Self-characterized as an “epic strategy MMORPG,” Wartune is a freemium title that combines elements of World of WarCraft, Final Fantasy, and even a dash of FarmVille with a few thin slices of a bare-bones strategy game. Players begin by picking a character class, the selection of which follows the standard RPG archetypes: Knight, Archer, or Mage. Gameplay is then split between increasing the power of your character and increasing the power of your freshly-founded town.

Let’s begin with the isometric RPG experience, which has you march through rudimentary “dungeons” or “instances” in which you find loot and meet wandering monsters. Each of these takes no more than 10 minutes to complete and sees you kill approximately 20 monsters. Once you run into a wandering monster, you trigger a combat sequence, which swaps your Diablo-style viewpoint to a Final Fantasy-esque side-view with turn-based action. As you level up, you can unlock new combat powers via a skill tree, and battles have you alternate between your resource-producing and resource-consuming powers, much like Diablo 3.

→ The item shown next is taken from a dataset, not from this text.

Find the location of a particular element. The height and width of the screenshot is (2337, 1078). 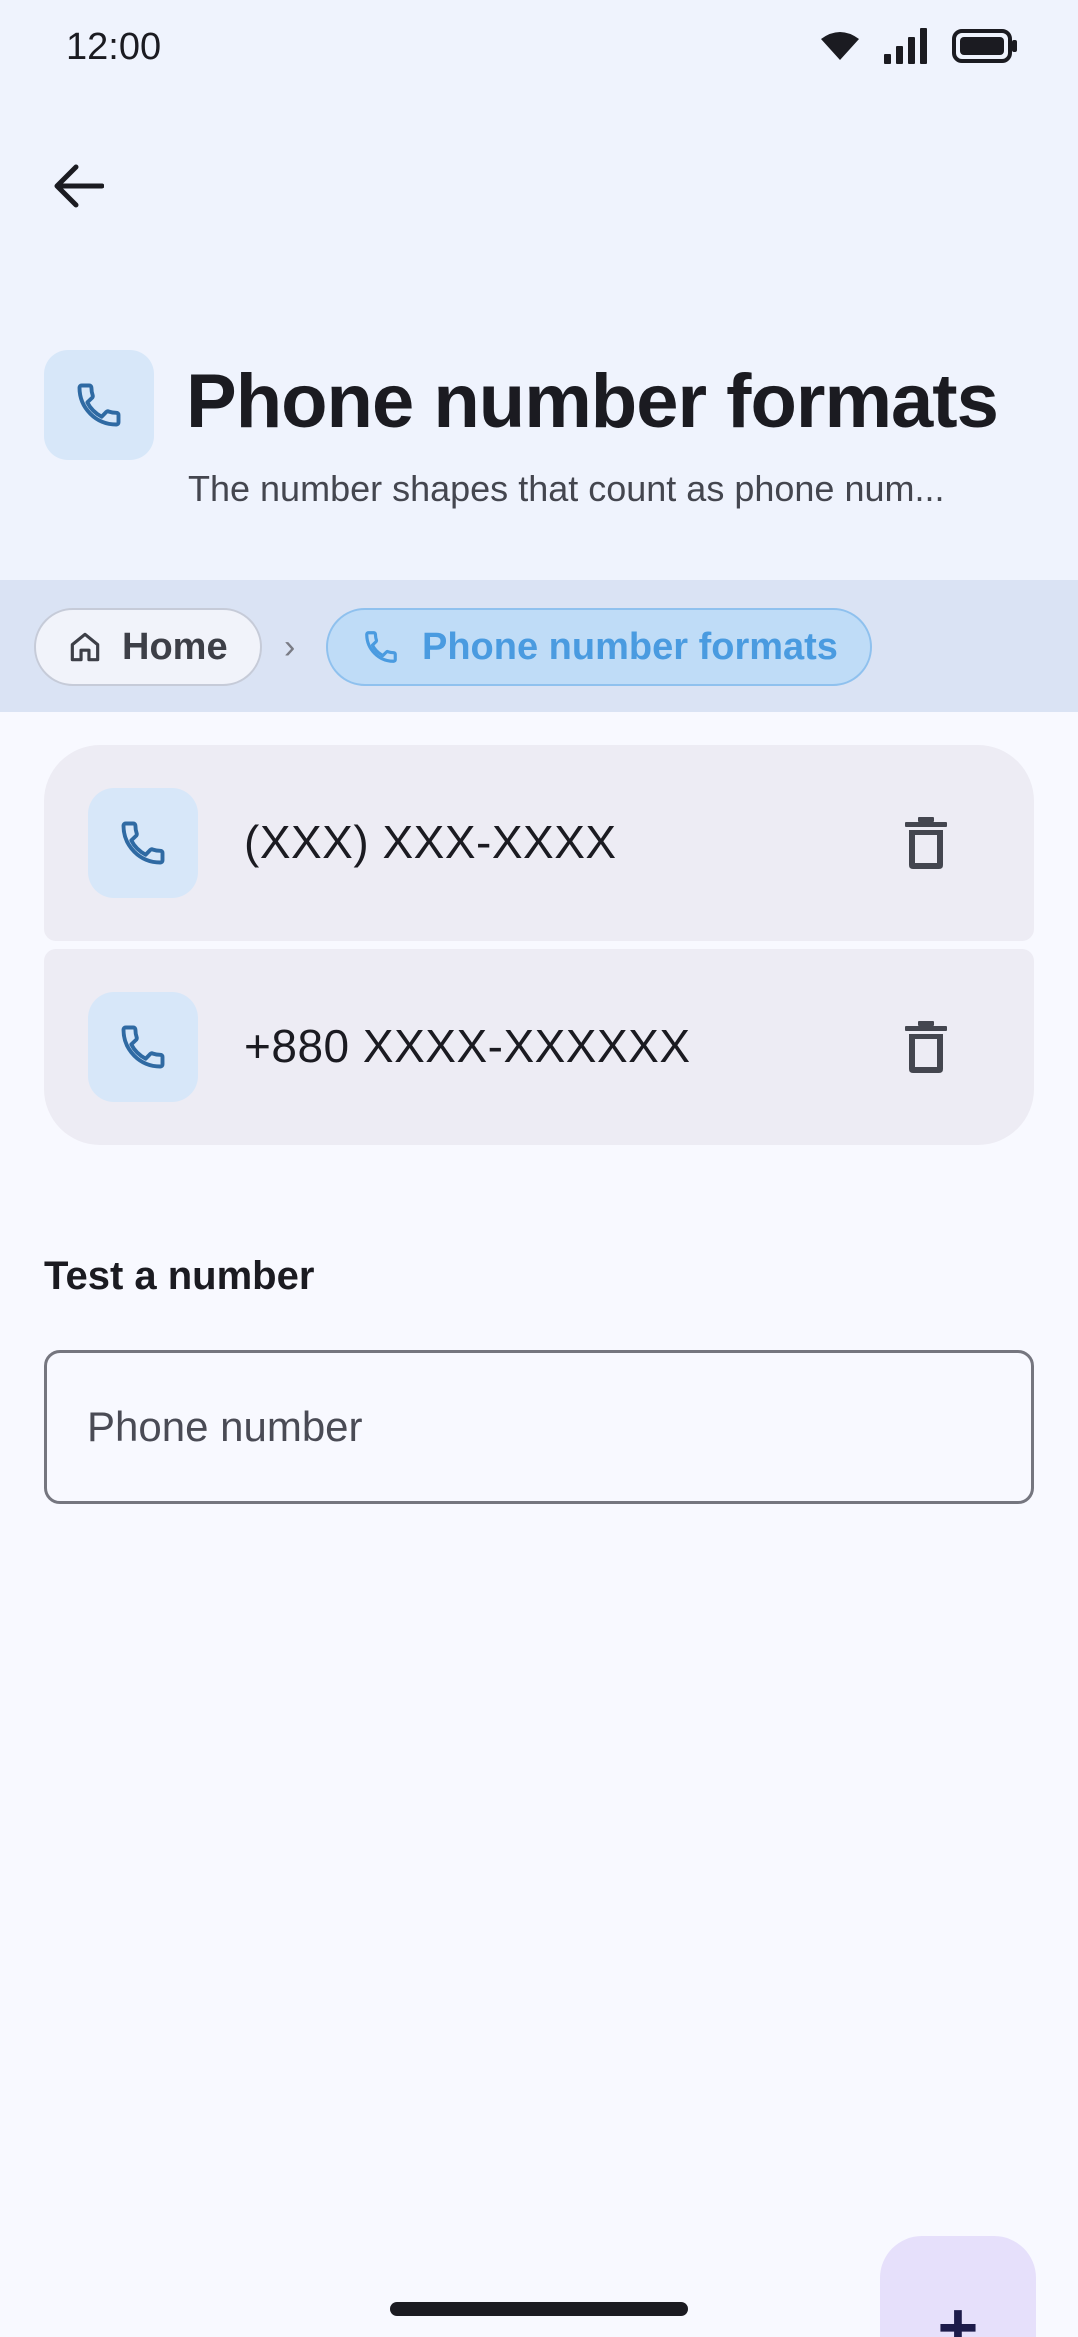

breadcrumb-home: Home is located at coordinates (148, 647).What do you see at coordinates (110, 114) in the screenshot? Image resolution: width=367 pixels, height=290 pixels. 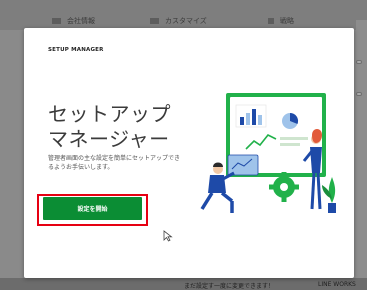 I see `modal-title-line-1: セットアップ` at bounding box center [110, 114].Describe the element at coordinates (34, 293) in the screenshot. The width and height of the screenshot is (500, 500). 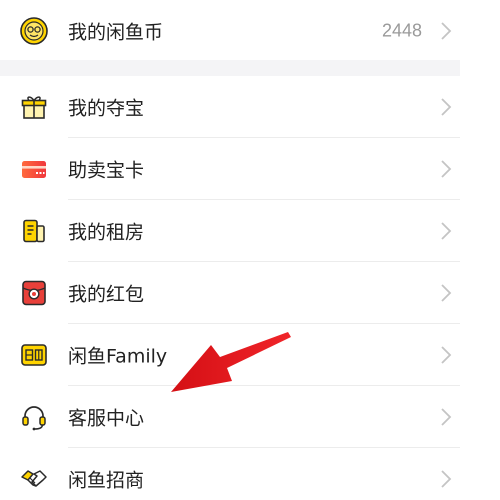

From your town’s barracks, you can recruit various types of troops to join you during these battles, which fall into the same archetypes as the character classes. If you’re a ranged character, you want some melee meat shields to protect you — if you’re melee, you want some glass cannons to bring the pain while you tank the hits. The barracks is just one of over a dozen buildings you unlock within your town, buildings whose functions are split between granting access to new features and bolstering your character.